§ **WORK ORDER**: Could you restate the data below word for word, without its pictures?

§ **DATA SHOWN**:

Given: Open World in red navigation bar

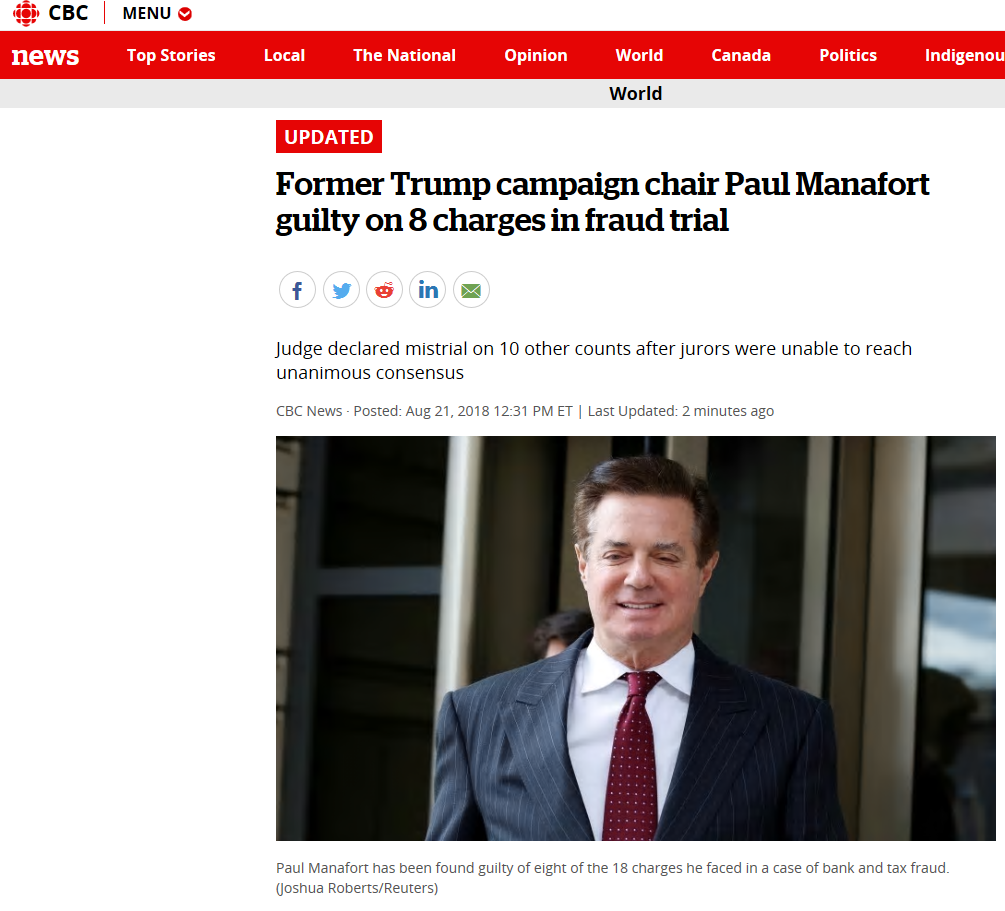Looking at the screenshot, I should [x=640, y=55].
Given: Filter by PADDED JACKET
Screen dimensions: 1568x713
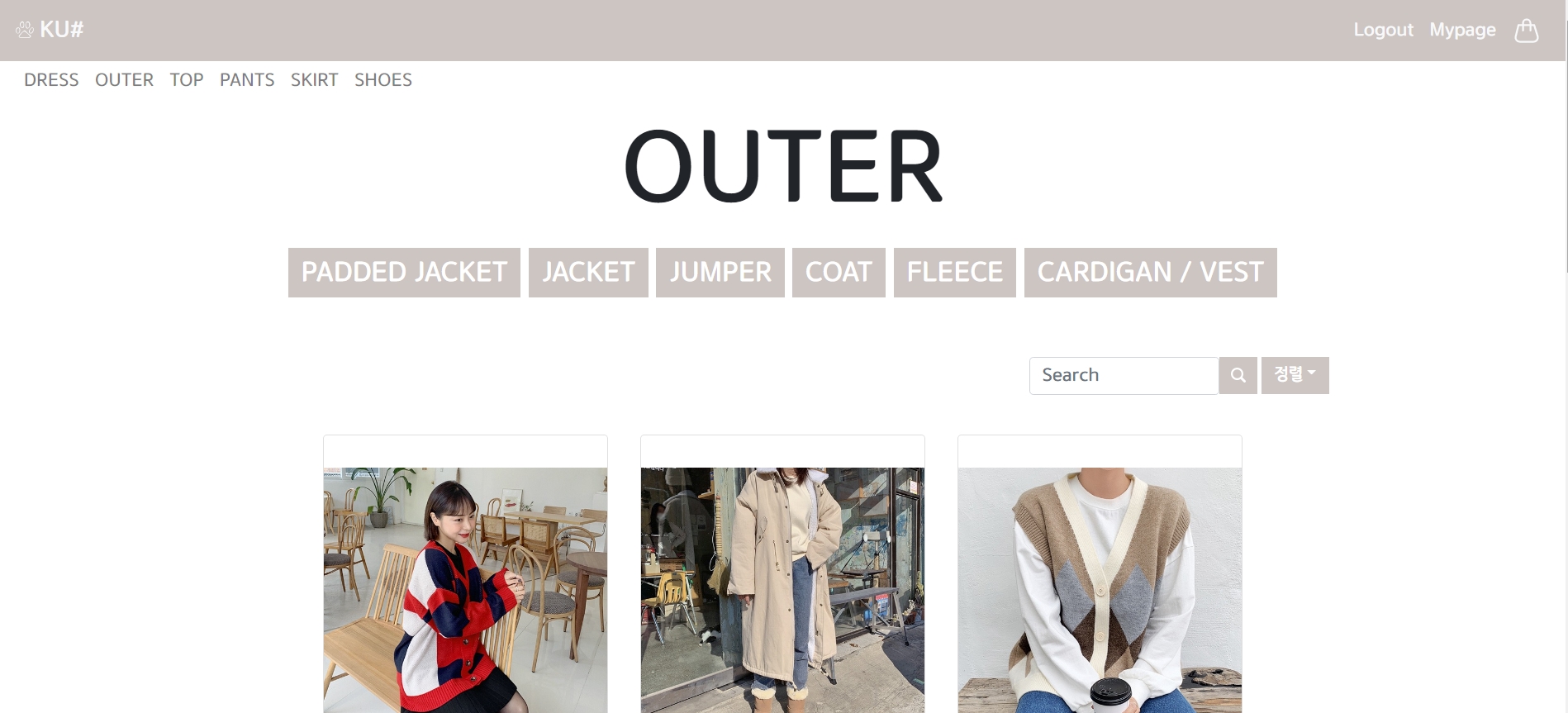Looking at the screenshot, I should (404, 273).
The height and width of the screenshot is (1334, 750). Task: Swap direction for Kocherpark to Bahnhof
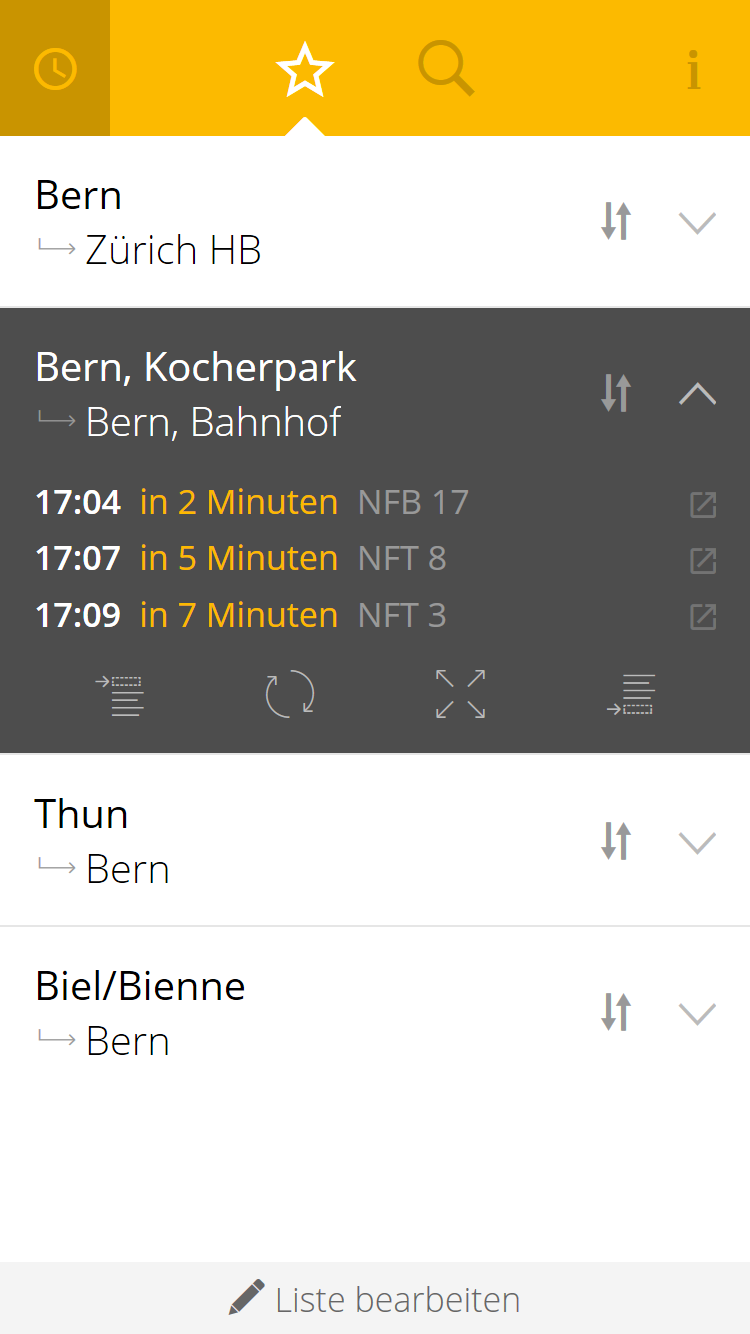[x=616, y=393]
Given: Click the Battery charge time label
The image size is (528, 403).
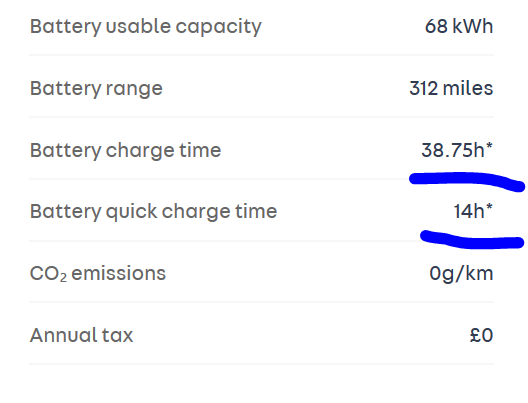Looking at the screenshot, I should click(125, 150).
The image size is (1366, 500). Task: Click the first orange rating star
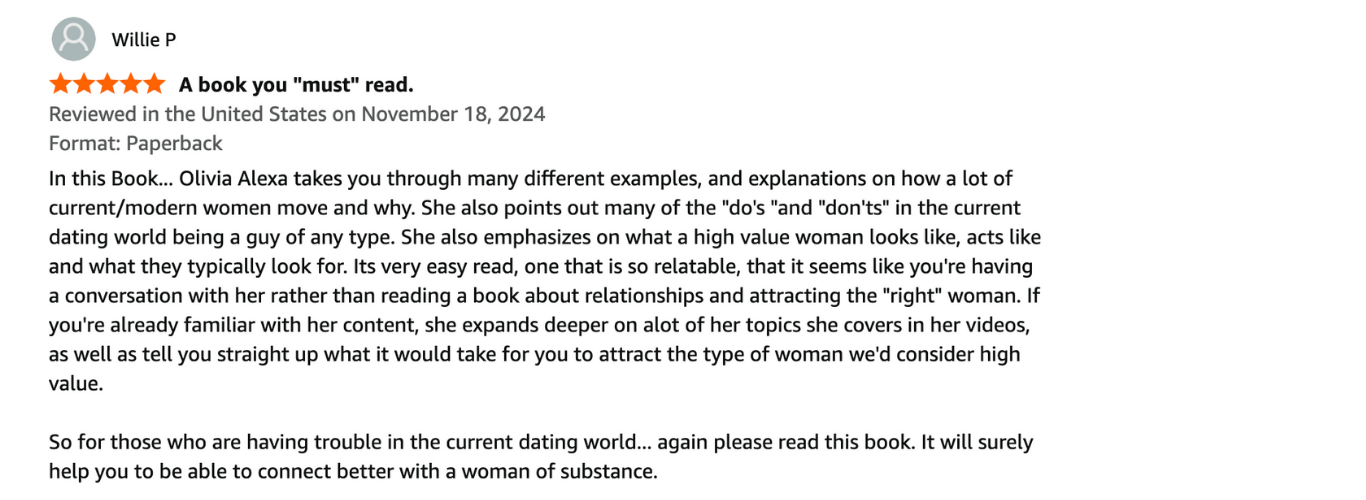click(61, 84)
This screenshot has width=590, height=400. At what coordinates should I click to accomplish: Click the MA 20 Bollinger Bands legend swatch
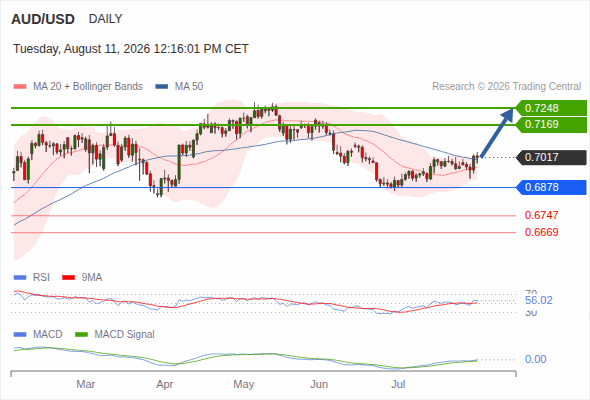click(x=20, y=87)
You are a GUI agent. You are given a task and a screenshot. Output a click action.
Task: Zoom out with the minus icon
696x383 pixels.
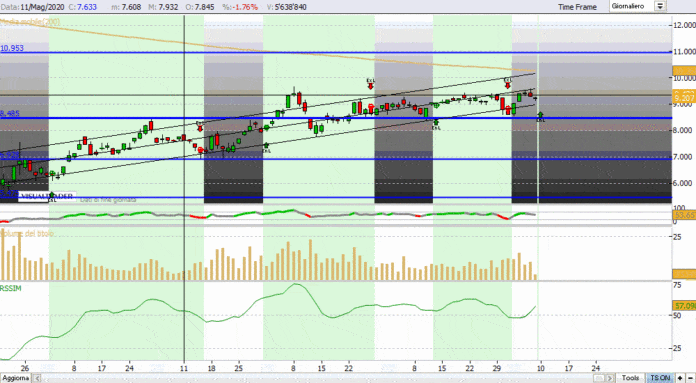point(690,378)
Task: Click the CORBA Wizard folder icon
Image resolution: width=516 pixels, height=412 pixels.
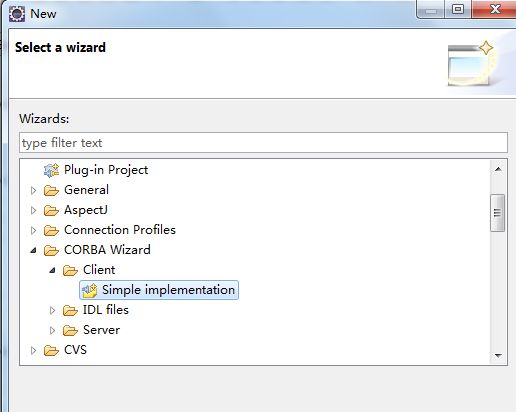Action: pyautogui.click(x=51, y=250)
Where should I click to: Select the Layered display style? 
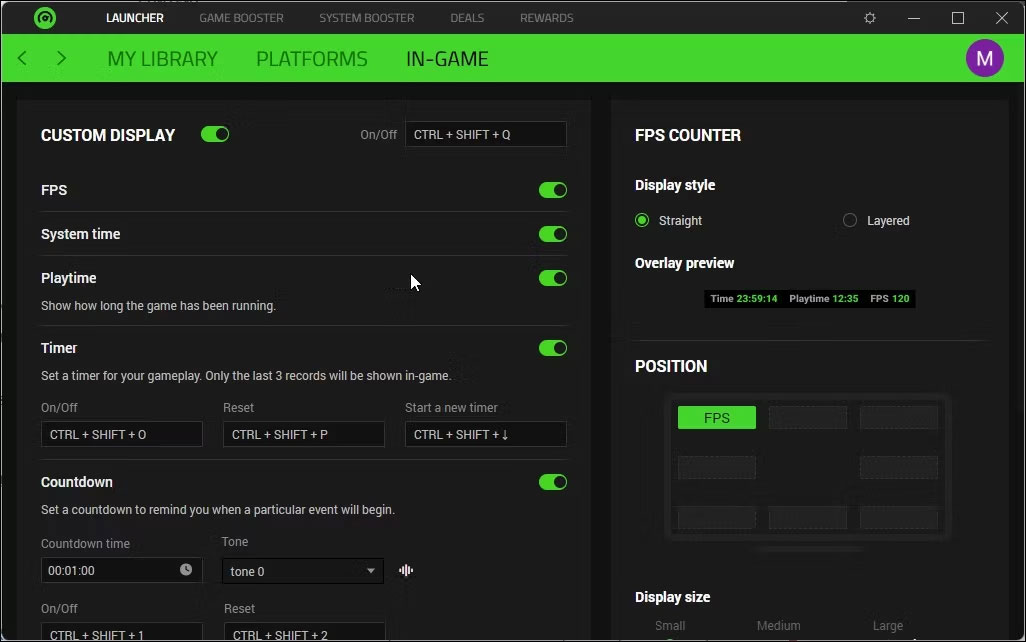(x=850, y=220)
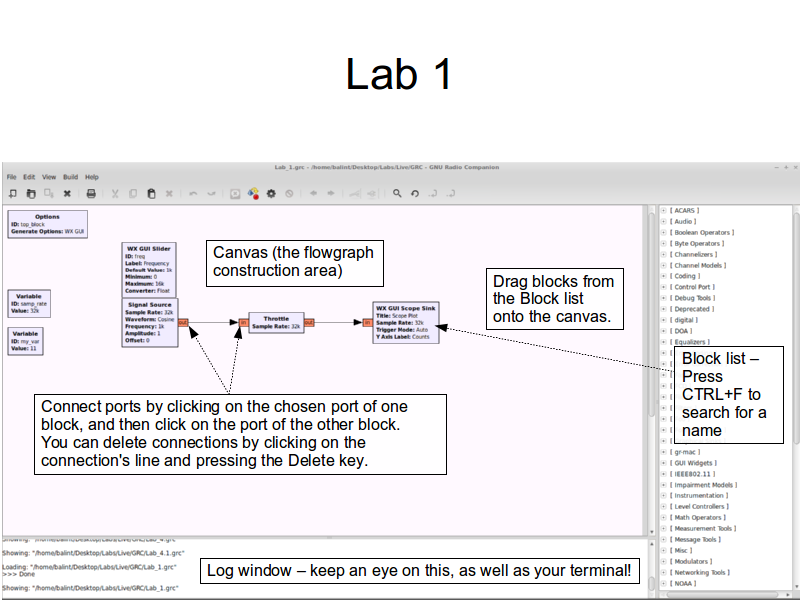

§ **RESPONSE AREA**:
Given: Open World in red navigation bar

Looking at the screenshot, I should [x=640, y=55].
Given: Filter by PADDED JACKET
Screen dimensions: 1568x713
Looking at the screenshot, I should (404, 273).
The height and width of the screenshot is (1334, 750). Task: Swap direction for Kocherpark to Bahnhof
[x=616, y=393]
Given: Click the Battery charge time label
The image size is (528, 403).
Looking at the screenshot, I should click(125, 150).
The image size is (1366, 500). Task: Click the first orange rating star
click(61, 84)
This screenshot has width=590, height=400. At what coordinates should I click to accomplish: Click the MA 20 Bollinger Bands legend swatch
click(x=20, y=87)
You are a GUI agent. You are given a task and a screenshot. Output a click action.
Task: Zoom out with the minus icon
696x383 pixels.
point(690,378)
Task: Click the CORBA Wizard folder icon
Image resolution: width=516 pixels, height=412 pixels.
Action: pyautogui.click(x=51, y=250)
Where should I click to: Select the Layered display style? 
(x=850, y=220)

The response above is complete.